__Task__:
With pictures excluded, copy word for word the lines in the data below from the line containing "Click the +7 phone mask placeholder" through the line containing "This screenshot has height=828, width=828.".

__Supplied data__:

================================

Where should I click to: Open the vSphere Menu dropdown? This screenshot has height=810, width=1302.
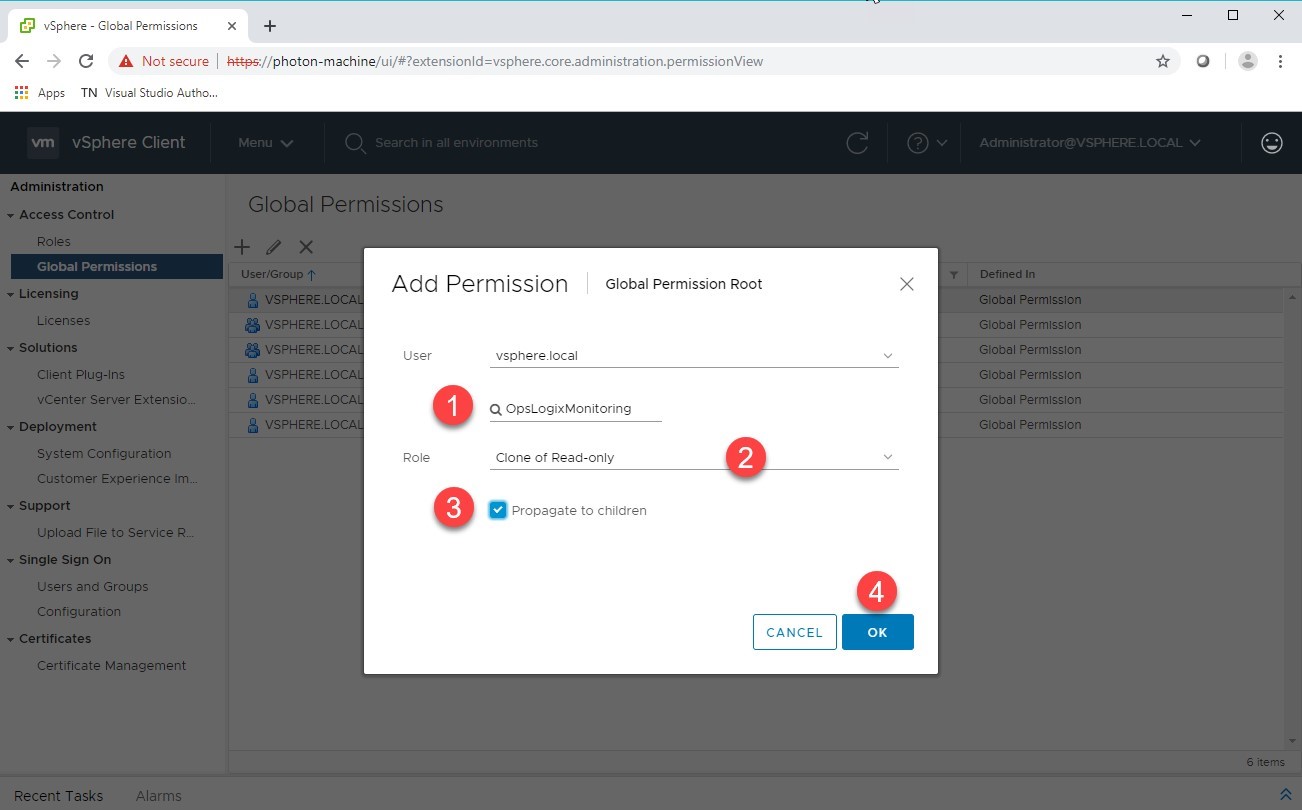coord(265,143)
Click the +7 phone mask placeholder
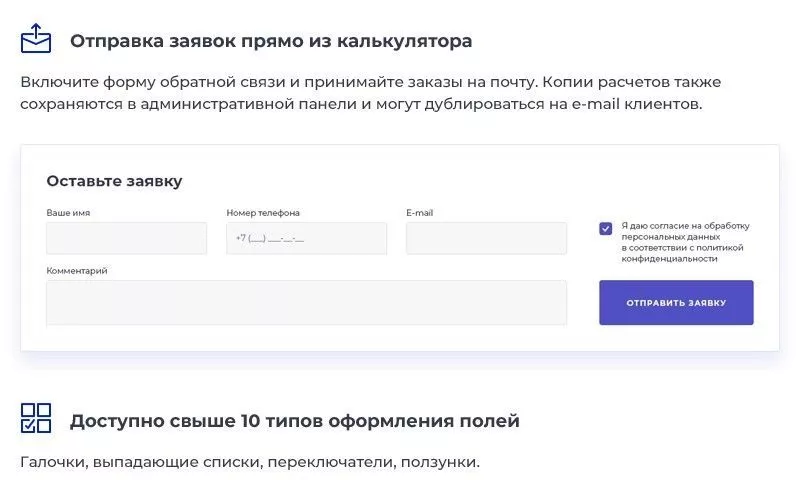 click(x=270, y=238)
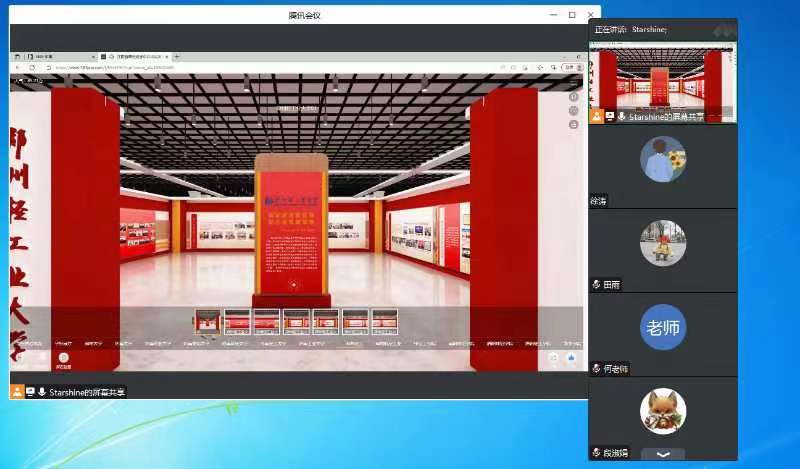The image size is (800, 469).
Task: Click the top round button on tour's right edge
Action: 573,97
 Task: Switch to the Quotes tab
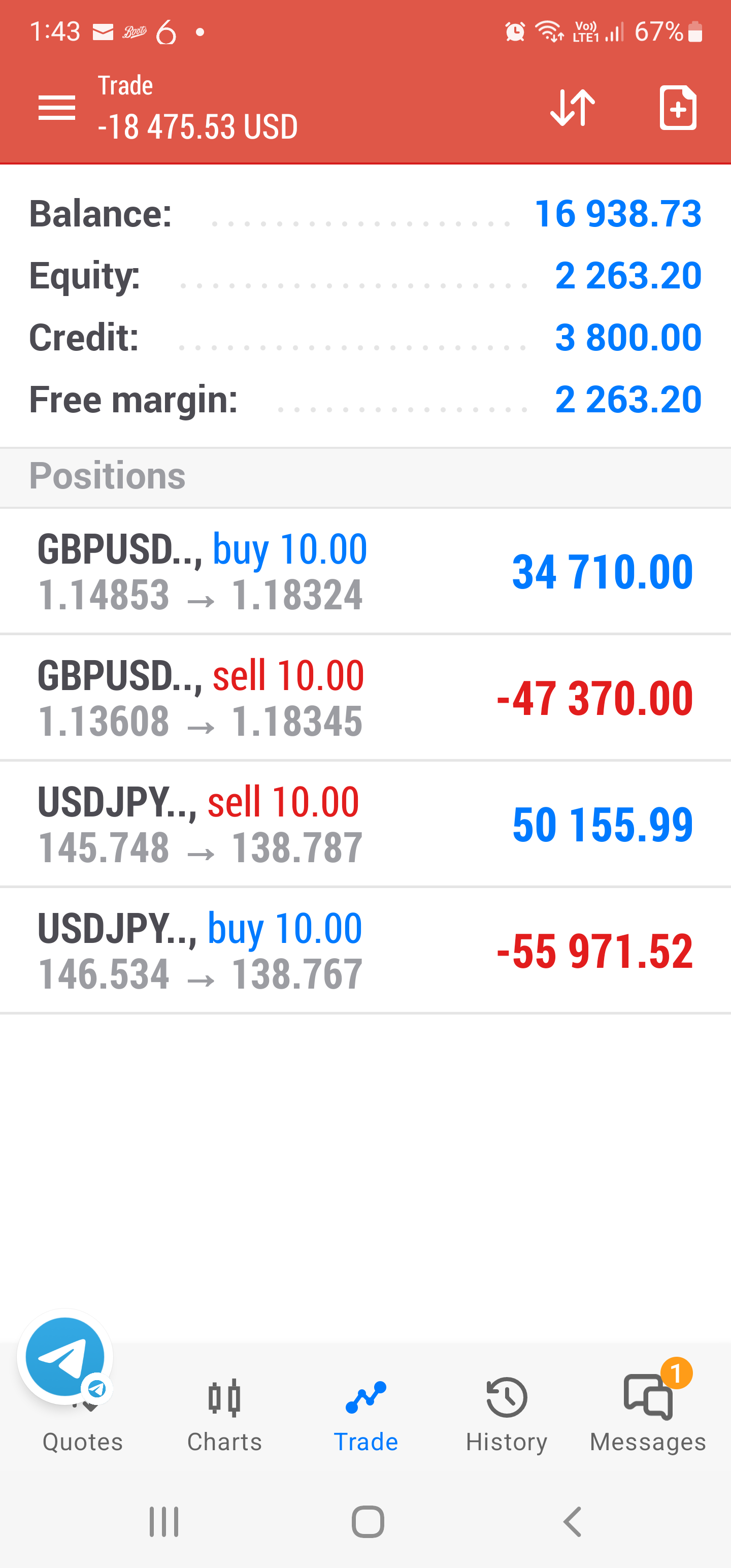pos(83,1442)
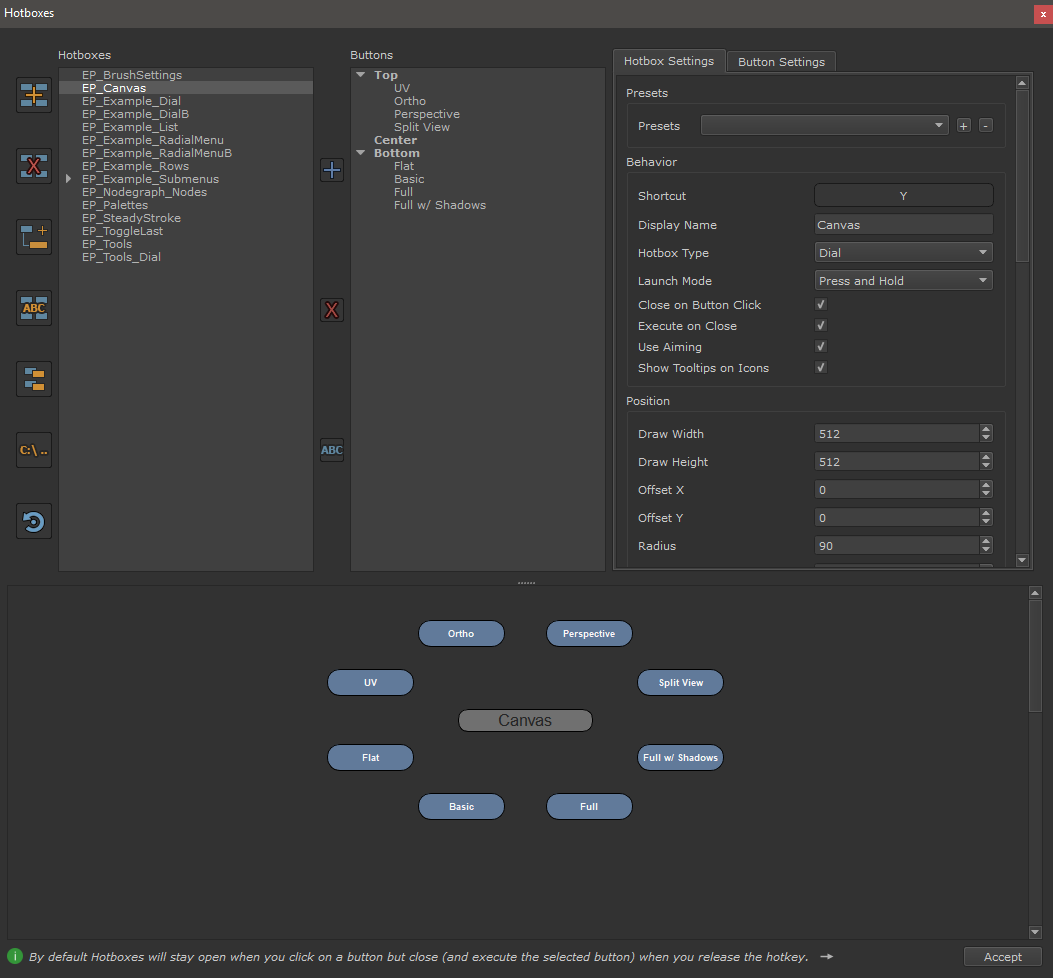This screenshot has height=978, width=1053.
Task: Uncheck Show Tooltips on Icons
Action: [821, 368]
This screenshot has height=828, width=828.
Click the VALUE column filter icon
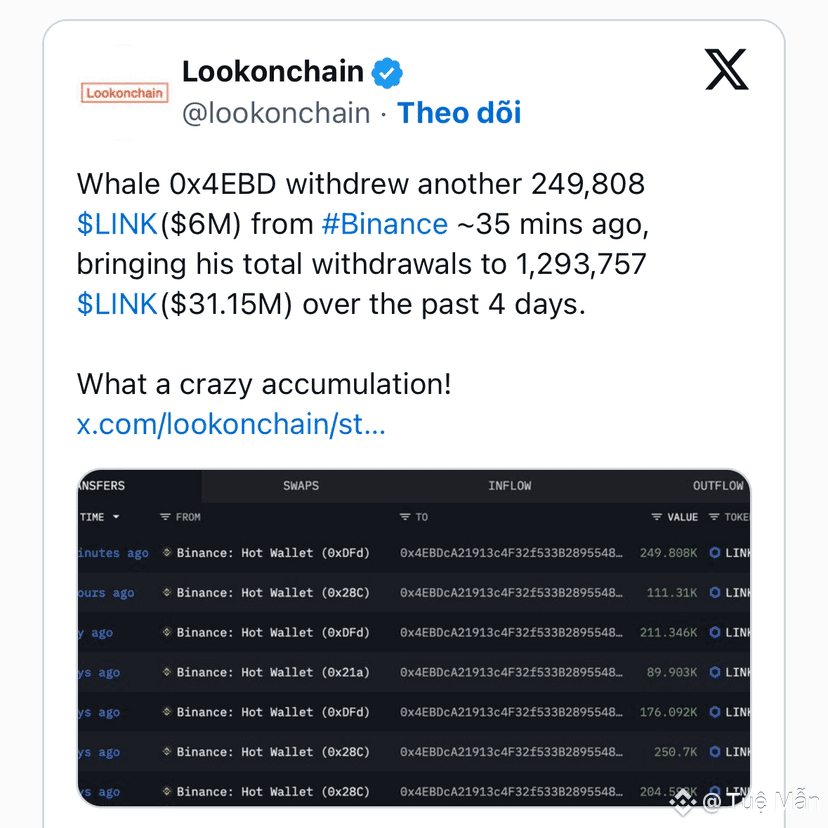pyautogui.click(x=656, y=517)
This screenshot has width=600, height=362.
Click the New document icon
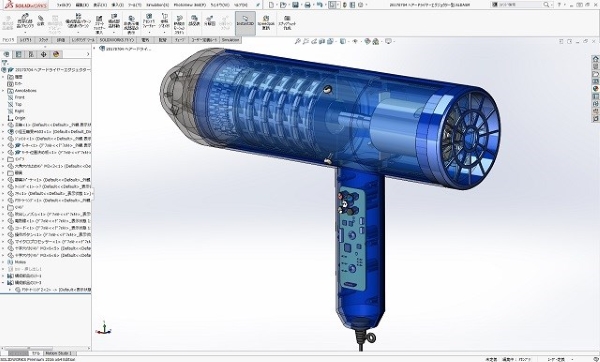tap(271, 5)
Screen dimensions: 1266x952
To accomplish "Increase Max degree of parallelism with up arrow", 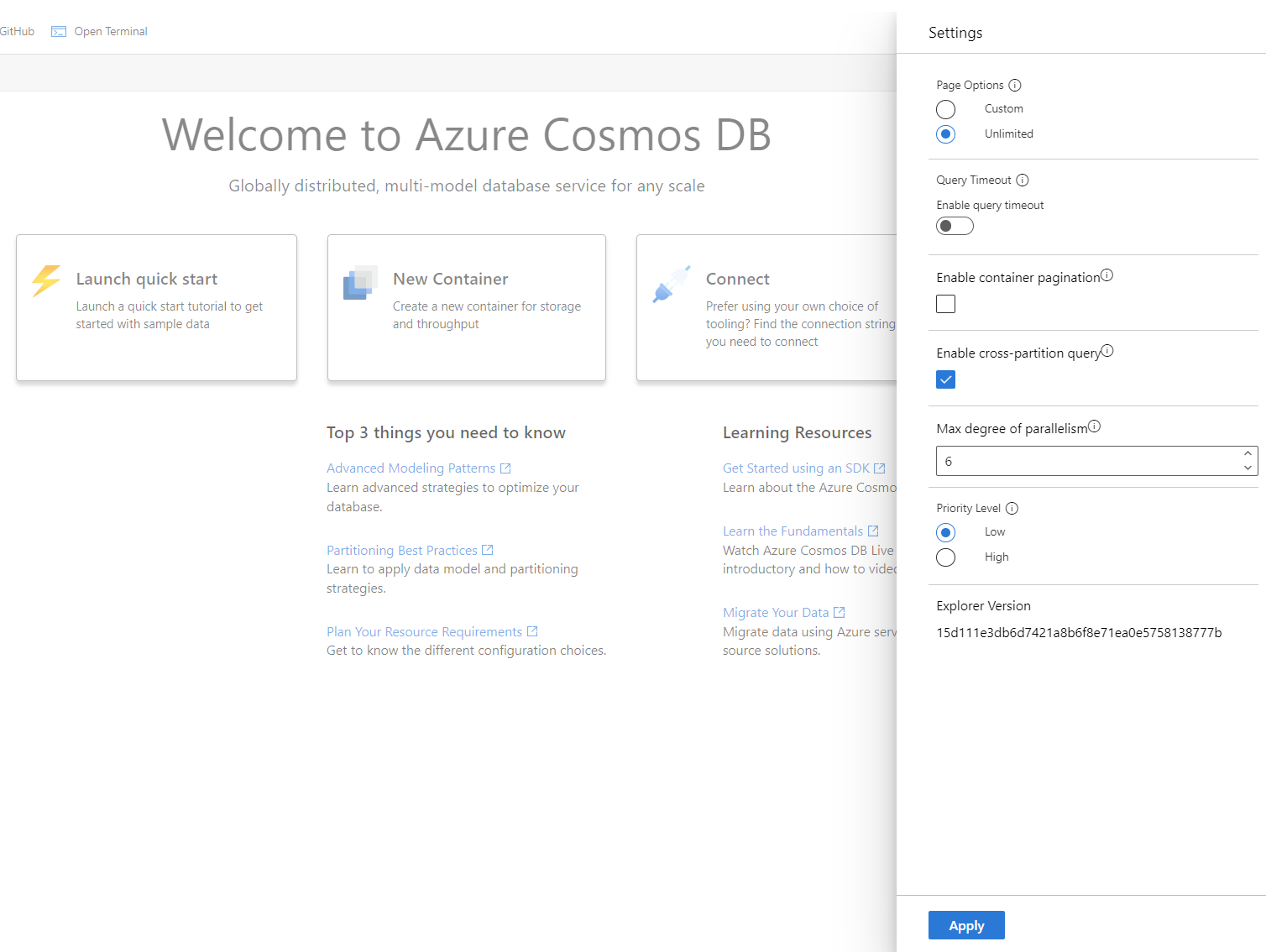I will click(1248, 455).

================================

__Response box__:
Click the +7 phone mask placeholder
 click(x=270, y=238)
The image size is (800, 469).
Task: Click the top round button on tour's right edge
Action: 573,97
 Task: Switch to the Quotes tab
pos(83,1442)
This screenshot has height=978, width=1053.
Task: Uncheck Show Tooltips on Icons
Action: [821, 368]
This screenshot has height=828, width=828.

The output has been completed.